====== Text block

The Bad Limited range in CNET Labs' tests; long waits for tech support.

The Bottom Line An excellent wireless solution for file and device sharing in the home or a small to midsized office.

Visit manufacturer site for details.

CNET Editors' Rating

7.0 Overall

The lazy days of summer are right around the corner--all the more reason to invest in a wireless home-networking solution. With the D-Link Laptop Wireless Kit, you can roam about the yard or pool without losing your network connection. And since everything comes in one easy-to-use kit, you don't have to worry about missing cards or cables. Plus, it's affordable. Just don't roam too far: In our tests, the D-Link kit's simplicity is offset by its short range. The lazy days of summer are right around the corner--all the more reason to invest in a wireless home-networking solution. With the D-Link Laptop Wireless Kit, you can roam about the yard or pool without losing your network connection. And since everything comes in one easy-to-use kit, you don't have to worry about missing cards or cables. Plus, it's affordable. Just don't roam too far: In our tests, the D-Link kit's simplicity is offset by its short range.

Simple setup
The $499 D-Link DWL-905 Laptop Wireless Kit includes two $129 DWL-650 PC Card adapters and one $249 DWL-1000AP Access Point. The D-Link series of wireless products is based on the 802.11b standard and uses radio waves to transmit signals at 11mbps.The products are also Wi-Fi certified, which means they'll work with Wi-Fi products from other vendors.

Pick a card...
The PC Card plugs into your notebook's Type II slot, letting you wirelessly roam. Installing the PC Card adapter is easy: Just boot up your laptop computer, insert the included CD-ROM, and run the installation program. A wizard walks you through the process, and a detailed Quick Start poster helps you select the proper settings. The card operates in both Ad Hoc and Infrastructure modes. Ad Hoc configures the cards to talk to one another directly, while Infrastructure mode routs all communication through the DWL-1000AP Access Point.

The PC Card adapter also comes with D-Link Configuration Utility software. This utility lets you monitor signal strength, select a transmission channel, set transmission speed, and configure identification and encryption settings.

Handy access
The access point is relatively small--about the size of your hand. A small antenna on its right side swivels to an angle of 90 degrees from the device. Located beneath the antenna are the power input and the Ethernet jack, for connecting a Cable/DSL modem or a residential gateway.

============

== Job A ==
Extract the part of the review that runs from "Simple setup" up to and including "from other vendors.".
The review and the entries have no connection to each other.

====== Listing

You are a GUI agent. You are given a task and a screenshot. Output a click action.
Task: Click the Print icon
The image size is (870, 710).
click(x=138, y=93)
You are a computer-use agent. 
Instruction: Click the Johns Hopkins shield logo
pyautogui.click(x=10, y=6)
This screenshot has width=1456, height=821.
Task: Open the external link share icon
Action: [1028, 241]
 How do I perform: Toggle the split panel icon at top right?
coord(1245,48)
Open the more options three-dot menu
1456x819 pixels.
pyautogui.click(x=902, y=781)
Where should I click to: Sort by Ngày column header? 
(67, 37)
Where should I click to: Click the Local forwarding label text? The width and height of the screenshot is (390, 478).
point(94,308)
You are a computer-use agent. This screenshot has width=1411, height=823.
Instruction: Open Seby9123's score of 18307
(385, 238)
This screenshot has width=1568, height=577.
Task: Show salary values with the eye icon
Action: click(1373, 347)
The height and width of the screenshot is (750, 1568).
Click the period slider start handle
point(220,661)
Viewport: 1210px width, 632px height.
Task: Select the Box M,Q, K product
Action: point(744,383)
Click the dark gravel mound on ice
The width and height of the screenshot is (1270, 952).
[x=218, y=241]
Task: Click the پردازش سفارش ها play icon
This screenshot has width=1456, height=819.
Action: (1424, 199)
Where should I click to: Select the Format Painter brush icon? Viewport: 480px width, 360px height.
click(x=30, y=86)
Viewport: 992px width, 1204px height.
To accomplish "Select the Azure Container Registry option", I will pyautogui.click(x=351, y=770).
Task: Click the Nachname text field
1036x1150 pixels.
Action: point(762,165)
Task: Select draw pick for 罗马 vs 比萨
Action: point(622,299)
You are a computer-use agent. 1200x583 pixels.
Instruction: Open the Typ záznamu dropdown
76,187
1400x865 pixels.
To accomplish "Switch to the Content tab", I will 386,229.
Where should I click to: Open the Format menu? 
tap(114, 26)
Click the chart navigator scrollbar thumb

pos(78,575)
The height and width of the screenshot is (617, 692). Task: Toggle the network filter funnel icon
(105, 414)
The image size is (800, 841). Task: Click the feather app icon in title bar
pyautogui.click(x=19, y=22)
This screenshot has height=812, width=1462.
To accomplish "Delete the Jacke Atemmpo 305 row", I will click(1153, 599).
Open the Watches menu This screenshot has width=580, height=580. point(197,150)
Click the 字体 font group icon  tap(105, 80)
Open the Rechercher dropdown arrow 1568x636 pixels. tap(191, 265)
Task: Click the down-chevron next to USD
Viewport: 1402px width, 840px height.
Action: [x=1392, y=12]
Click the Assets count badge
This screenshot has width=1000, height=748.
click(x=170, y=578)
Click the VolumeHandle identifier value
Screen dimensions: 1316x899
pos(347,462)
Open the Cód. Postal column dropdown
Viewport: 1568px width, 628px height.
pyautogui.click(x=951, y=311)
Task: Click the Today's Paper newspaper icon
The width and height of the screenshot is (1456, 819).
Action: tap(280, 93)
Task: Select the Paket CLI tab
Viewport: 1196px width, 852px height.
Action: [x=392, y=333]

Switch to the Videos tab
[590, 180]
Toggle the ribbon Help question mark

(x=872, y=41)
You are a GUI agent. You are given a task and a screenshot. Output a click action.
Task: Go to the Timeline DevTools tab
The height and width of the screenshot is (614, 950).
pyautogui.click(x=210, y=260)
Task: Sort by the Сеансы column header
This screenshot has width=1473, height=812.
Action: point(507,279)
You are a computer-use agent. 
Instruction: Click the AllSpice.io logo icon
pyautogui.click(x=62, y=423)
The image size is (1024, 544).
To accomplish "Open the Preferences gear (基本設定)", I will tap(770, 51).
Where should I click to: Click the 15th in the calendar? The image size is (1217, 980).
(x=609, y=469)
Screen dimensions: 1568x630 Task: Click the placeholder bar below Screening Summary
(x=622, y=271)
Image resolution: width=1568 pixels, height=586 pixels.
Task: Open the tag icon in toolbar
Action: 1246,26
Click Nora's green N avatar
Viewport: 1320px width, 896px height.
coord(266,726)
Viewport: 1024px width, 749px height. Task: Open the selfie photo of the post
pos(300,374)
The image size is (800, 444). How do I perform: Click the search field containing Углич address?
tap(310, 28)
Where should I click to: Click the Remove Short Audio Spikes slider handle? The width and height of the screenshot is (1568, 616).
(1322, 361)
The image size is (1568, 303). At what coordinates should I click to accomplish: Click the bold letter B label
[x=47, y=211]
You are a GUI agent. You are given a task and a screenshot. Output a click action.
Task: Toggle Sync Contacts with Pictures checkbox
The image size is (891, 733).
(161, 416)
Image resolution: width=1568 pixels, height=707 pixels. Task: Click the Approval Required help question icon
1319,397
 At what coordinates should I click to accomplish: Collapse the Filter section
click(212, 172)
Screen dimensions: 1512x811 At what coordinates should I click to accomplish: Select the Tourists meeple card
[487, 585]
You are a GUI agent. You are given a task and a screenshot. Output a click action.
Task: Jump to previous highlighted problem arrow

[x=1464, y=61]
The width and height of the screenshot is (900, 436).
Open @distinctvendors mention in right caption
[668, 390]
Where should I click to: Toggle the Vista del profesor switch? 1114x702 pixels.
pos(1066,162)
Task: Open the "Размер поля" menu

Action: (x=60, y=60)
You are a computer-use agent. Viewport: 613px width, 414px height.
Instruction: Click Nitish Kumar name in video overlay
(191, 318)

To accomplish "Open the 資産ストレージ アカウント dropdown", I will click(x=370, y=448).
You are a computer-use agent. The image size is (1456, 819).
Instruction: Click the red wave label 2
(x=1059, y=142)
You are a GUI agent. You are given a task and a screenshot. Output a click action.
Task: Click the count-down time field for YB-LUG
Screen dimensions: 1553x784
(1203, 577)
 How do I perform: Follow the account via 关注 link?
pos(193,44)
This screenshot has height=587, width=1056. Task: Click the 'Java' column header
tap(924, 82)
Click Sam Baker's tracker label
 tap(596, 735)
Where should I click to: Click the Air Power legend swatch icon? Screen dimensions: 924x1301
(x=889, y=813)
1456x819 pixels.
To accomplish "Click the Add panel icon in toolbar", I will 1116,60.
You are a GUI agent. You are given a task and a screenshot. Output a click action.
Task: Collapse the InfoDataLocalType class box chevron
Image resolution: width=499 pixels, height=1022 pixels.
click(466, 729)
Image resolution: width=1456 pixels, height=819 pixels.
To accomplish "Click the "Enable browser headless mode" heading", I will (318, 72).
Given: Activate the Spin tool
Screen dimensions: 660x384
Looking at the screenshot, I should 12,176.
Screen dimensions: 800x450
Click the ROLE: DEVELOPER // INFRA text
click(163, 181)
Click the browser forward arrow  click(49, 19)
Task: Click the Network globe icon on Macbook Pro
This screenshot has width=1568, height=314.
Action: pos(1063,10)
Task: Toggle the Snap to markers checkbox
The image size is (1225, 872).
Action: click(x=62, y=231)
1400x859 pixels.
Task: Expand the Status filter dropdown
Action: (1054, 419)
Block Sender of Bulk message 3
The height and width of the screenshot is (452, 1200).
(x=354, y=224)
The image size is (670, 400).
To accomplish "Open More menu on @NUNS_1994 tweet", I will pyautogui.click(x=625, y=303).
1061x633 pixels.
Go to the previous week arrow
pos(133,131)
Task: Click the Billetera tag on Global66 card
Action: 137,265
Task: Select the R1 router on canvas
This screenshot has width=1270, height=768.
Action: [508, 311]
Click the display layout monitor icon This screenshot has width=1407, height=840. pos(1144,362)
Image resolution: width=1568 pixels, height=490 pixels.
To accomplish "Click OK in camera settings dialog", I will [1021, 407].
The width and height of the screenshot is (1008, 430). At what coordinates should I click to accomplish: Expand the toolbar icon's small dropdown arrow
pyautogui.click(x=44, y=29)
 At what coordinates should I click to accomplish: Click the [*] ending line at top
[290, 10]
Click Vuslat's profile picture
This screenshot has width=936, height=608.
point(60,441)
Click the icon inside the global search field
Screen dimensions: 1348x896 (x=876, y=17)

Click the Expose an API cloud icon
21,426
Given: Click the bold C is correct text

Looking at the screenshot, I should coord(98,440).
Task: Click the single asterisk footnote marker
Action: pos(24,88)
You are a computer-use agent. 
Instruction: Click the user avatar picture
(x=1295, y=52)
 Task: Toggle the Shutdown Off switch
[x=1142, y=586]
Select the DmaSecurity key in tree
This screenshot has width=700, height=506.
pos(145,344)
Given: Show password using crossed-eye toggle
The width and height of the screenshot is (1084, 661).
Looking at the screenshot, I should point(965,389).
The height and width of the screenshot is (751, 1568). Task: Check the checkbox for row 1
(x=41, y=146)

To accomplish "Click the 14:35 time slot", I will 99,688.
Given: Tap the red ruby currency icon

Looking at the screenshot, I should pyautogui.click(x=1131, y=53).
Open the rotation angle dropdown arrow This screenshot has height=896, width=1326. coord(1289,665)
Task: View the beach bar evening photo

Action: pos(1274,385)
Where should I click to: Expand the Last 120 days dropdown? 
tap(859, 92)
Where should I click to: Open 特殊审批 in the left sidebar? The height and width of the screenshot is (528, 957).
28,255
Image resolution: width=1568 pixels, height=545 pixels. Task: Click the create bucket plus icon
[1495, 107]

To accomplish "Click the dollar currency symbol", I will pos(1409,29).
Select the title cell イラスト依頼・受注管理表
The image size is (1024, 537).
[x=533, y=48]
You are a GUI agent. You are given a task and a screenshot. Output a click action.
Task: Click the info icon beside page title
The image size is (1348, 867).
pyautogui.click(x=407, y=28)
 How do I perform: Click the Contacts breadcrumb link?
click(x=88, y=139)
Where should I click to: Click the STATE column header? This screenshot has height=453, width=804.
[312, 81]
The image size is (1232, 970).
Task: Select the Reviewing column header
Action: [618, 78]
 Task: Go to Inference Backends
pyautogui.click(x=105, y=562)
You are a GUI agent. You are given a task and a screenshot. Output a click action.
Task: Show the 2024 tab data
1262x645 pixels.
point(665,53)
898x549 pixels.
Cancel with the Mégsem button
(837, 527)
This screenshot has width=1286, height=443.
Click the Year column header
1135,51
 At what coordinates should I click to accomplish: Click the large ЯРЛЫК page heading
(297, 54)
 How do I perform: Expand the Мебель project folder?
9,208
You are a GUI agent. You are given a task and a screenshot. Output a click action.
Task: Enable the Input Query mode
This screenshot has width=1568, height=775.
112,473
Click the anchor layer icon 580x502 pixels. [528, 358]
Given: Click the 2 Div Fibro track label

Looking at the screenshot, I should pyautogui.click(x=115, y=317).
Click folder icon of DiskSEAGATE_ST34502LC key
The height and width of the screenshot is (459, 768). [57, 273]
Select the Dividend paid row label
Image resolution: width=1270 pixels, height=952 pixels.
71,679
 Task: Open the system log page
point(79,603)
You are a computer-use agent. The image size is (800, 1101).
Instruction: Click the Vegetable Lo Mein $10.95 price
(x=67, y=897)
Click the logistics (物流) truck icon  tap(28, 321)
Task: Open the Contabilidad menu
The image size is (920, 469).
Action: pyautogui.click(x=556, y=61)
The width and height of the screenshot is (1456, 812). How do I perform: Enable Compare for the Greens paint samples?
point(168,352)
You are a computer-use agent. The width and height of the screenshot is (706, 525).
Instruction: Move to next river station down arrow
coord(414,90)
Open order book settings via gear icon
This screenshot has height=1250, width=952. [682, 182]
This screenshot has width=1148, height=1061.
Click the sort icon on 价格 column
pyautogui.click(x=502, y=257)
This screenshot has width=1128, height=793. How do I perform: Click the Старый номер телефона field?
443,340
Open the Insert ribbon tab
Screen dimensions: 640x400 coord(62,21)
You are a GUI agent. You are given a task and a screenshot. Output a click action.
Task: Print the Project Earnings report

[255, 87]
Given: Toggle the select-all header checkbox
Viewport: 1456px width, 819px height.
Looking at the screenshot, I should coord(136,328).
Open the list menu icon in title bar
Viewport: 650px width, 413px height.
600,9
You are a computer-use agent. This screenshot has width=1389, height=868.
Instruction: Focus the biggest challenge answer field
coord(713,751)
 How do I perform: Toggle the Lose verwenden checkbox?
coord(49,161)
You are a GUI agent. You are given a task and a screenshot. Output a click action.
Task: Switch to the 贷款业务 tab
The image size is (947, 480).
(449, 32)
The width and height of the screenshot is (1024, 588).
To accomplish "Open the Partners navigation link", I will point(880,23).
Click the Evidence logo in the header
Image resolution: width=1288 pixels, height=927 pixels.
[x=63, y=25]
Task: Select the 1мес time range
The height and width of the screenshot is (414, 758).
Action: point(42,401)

============

== Job B ==
In the entries, copy the lines from the line with "1400x865 pixels." up to and including the line with "pos(78,575)".

== Correct output A ==
Simple setup
The $499 D-Link DWL-905 Laptop Wireless Kit includes two $129 DWL-650 PC Card adapters and one $249 DWL-1000AP Access Point. The D-Link series of wireless products is based on the 802.11b standard and uses radio waves to transmit signals at 11mbps.The products are also Wi-Fi certified, which means they'll work with Wi-Fi products from other vendors.

== Correct output B ==
1400x865 pixels.
To accomplish "Switch to the Content tab", I will 386,229.
Where should I click to: Open the Format menu? 
tap(114, 26)
Click the chart navigator scrollbar thumb

pos(78,575)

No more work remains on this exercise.